• MATERIAL FOR THIS TASK:
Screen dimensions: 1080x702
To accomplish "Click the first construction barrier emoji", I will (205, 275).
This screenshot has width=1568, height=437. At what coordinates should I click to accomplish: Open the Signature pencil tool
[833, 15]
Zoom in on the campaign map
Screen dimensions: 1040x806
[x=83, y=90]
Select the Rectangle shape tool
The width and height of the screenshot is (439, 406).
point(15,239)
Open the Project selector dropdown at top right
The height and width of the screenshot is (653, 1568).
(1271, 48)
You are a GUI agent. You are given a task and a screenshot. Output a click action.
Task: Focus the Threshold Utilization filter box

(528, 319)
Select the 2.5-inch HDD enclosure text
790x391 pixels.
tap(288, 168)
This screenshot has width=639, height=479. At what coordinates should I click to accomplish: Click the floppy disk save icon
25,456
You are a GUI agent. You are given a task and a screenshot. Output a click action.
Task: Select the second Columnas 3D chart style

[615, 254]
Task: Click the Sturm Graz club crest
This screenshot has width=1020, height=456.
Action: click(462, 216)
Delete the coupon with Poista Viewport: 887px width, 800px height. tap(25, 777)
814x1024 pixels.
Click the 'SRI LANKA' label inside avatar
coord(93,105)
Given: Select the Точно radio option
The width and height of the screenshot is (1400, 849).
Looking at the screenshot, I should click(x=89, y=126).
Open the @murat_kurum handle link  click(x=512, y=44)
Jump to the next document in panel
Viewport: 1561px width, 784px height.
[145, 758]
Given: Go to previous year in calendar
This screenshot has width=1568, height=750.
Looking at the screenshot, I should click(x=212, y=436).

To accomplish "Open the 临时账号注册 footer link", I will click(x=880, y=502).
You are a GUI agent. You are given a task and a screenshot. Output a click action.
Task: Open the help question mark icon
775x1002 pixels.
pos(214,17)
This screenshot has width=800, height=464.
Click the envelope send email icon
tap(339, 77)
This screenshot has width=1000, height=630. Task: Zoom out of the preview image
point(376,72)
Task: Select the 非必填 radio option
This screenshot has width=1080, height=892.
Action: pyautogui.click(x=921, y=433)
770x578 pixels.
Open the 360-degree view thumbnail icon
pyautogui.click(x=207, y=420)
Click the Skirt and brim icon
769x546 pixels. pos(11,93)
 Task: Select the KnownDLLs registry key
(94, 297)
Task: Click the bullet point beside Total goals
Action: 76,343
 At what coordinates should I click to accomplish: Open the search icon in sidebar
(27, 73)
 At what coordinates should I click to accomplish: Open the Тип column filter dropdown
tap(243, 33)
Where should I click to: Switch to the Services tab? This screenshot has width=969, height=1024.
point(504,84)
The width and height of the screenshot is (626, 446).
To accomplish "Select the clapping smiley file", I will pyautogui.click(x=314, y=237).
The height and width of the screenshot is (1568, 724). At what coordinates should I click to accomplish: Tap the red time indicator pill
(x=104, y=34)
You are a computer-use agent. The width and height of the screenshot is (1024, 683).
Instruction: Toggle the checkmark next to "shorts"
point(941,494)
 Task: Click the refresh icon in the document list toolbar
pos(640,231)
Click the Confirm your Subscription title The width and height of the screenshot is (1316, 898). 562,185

• TASK REQUIREMENTS: Lines above containing "option": give their number only.

• YOUR SOLUTION: 2